### Task 1
Reproduce the stretch of the electric ferry article below from "After a trial" through "said Mr Amorn.", word for word.
### Task 2
Carry on the article about electric ferries on the Chao Phraya River, starting after its final sentence.

### Supplied passage
--*--

Banpu provides this service, along with a new business that leases EVs to motorists for daily and monthly use via Haup Car, another vehicle-hailing app.

MIND YOUR STEP

More electric ferries are also scheduled for a section of the Chao Phraya River in Bangkok this year.

After a trial of three electric ferry cruises since December last year, EA plans to add another 23 electric ferries to the river this year.

The electric ferries, developed by EA, are meant to convince boat and ferry operators to move away from diesel-powered engines, which are not good for the environment.

EA has a majority stake in a joint venture, E Smart Transport Co, that operates electric ferries, according to Mr Amorn.

He said EA decided to focus on large EVs such as ferries because their size will have a more powerful impact on people's mindset than EVs or electric motorcycles, making them realise the need to change towards electric mobility.

"Diesel-powered ferries emit black smoke and leave a layer of oil on the river," said Mr Amorn.

"The ferries also have noisy engines."

Ferry owners should also consider that assembling a conventional ferry takes a long time because they are heavy, made of timber and steel, he said.

--*--

### Dataset section

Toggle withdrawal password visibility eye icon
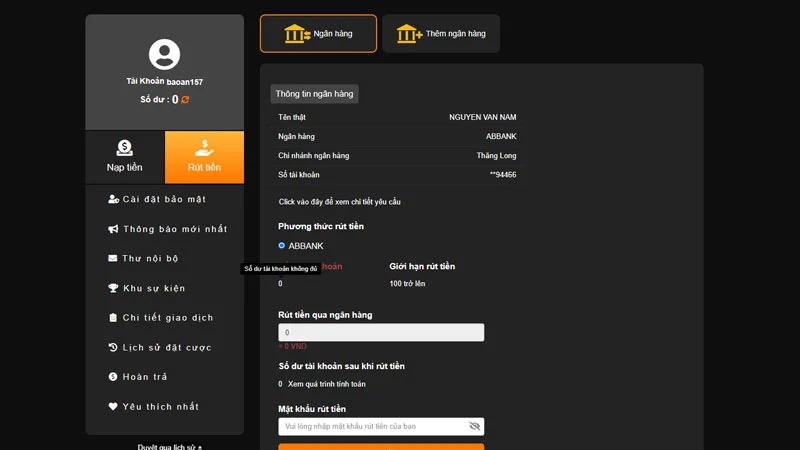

--*--

### Task answer 1
After a trial of three electric ferry cruises since December last year, EA plans to add another 23 electric ferries to the river this year.

The electric ferries, developed by EA, are meant to convince boat and ferry operators to move away from diesel-powered engines, which are not good for the environment.

EA has a majority stake in a joint venture, E Smart Transport Co, that operates electric ferries, according to Mr Amorn.

He said EA decided to focus on large EVs such as ferries because their size will have a more powerful impact on people's mindset than EVs or electric motorcycles, making them realise the need to change towards electric mobility.

"Diesel-powered ferries emit black smoke and leave a layer of oil on the river," said Mr Amorn.

### Task answer 2
Tourist ferry operators in southern Thailand face a similar dilemma, causing Banpu to launch a pilot electric ferry in scenic Phangnga Bay, said Ms Somruedee.

Her company formed a joint venture with its power generation arm Banpu Power to set up Banpu Next, meant to directly oversee energy technology businesses, including EVs.

Banpu is determined to scale up its EV businesses in 2021, said Ms Somruedee.

Energy Absolute is developing more EV charging facilities to serve future demand.

POWERING EVS

Energy companies expect to make significant progress in building more EV charging facilities this year and developing technology to save time while charging.

The availability of charging outlets and charging time are among the major concerns in the EV industry.

Late last month, PTG Energy Plc, Thailand's second largest oil retailer by sales volume, co-launched a new charging station in the northeastern province of Nakhon Ratchasima.

PTG is working with Electricity Generating Authority of Thailand (Egat) to study and develop two types of fast charging facilities to serve large electric trucks.

PTG executive vice-president Rangsun Puangprang said the study includes locations for charging outlets and substations on the state power grid, as the technology requires a high volume of electricity.

The investment cost for each ultra-fast charging facility is estimated at 40-50 million baht, while a fast charging facility requires around 3-4 million.

Mr Rangsun expects the EV charging business to begin to take shape at the end of 2021.

Egat governor Boonyanit Wongrukmit said his agency plans to increase its EV charging outlets, called EleX, to 35 from 13 this year.

EA is also eager to further develop its battery business.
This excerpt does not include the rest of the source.